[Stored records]
________________

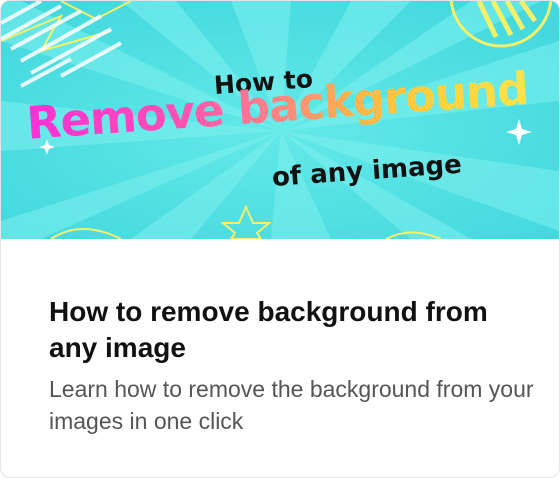 This screenshot has width=560, height=478. I want to click on card-title: How to remove background from any image, so click(289, 330).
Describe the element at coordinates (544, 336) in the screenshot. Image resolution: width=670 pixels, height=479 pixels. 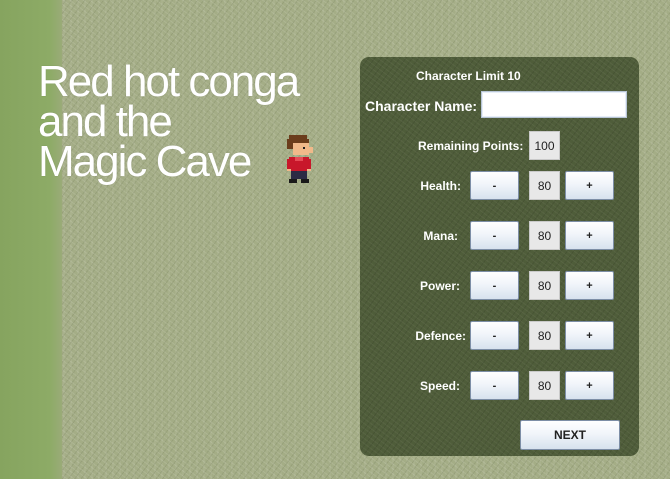
I see `defence-value: 80` at that location.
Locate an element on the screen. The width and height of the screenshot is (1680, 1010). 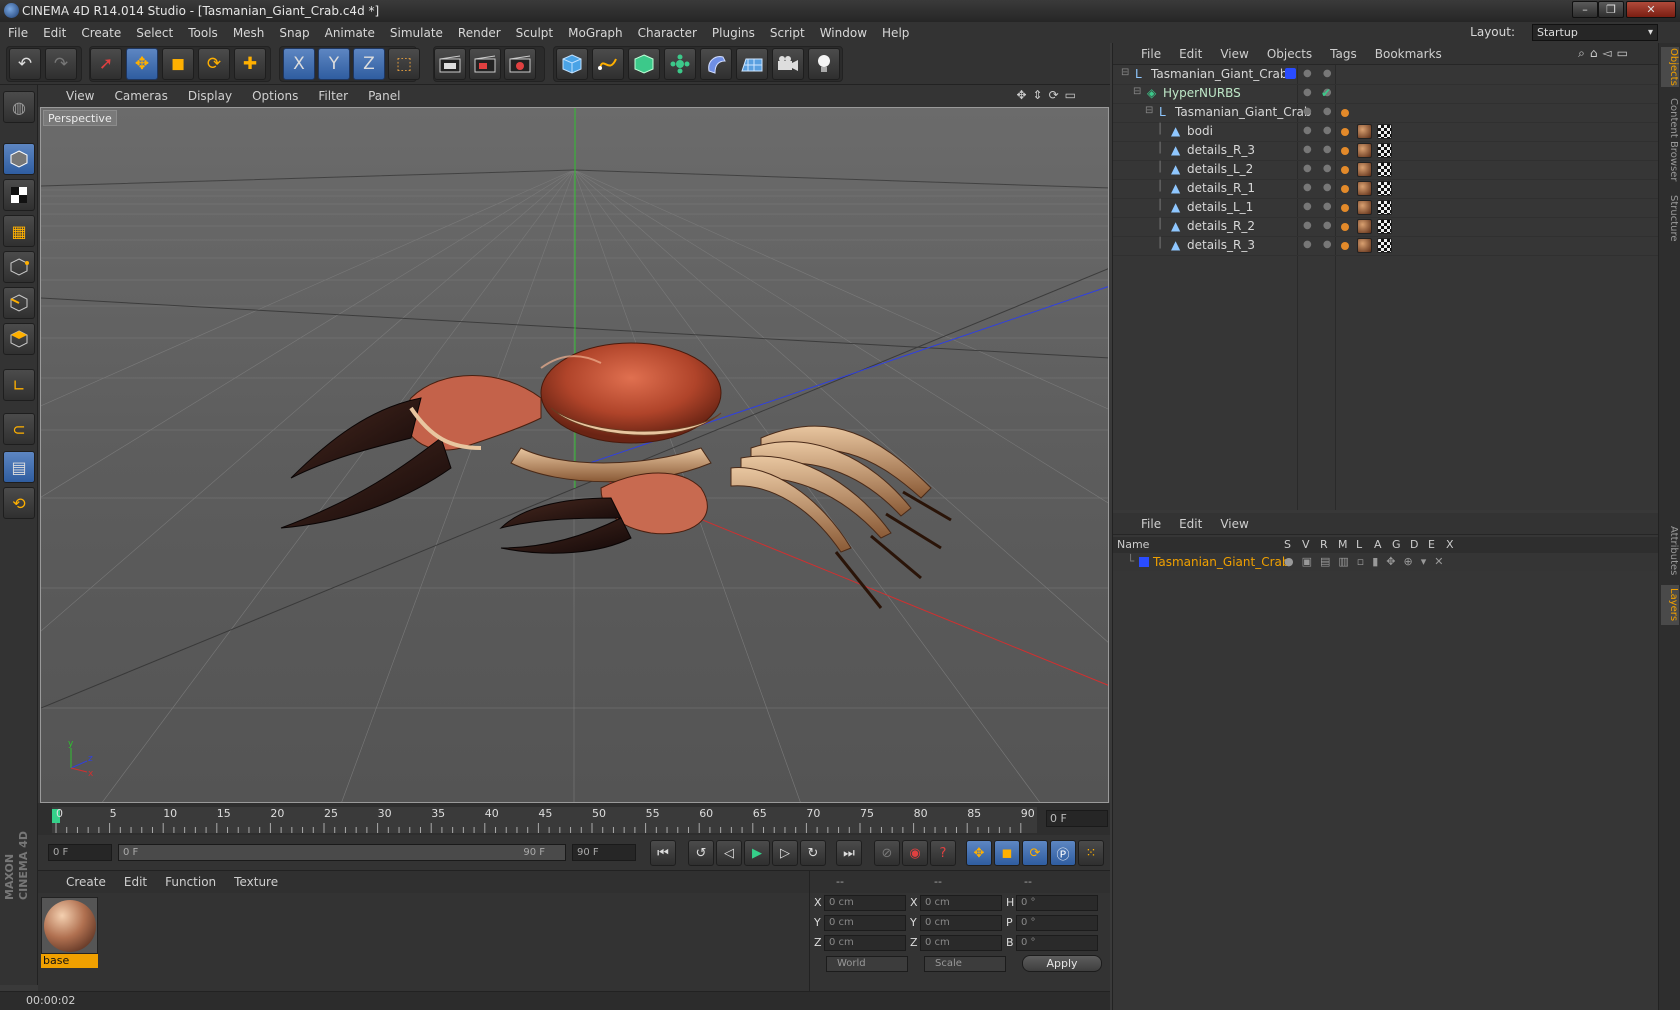
object-name: details_L_1 is located at coordinates (1220, 207).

________________

» **TASK**
Can you edit the listing above so that every "element" becomes "item" and nothing else changes? Leave the pictures out of your answer.

» **TASK ANSWER**
 This screenshot has width=560, height=478. I want to click on card-title: How to remove background from any image, so click(289, 330).
Describe the item at coordinates (544, 336) in the screenshot. Image resolution: width=670 pixels, height=479 pixels. 
I see `defence-value: 80` at that location.
Locate an item on the screen. The width and height of the screenshot is (1680, 1010). 
object-name: details_L_1 is located at coordinates (1220, 207).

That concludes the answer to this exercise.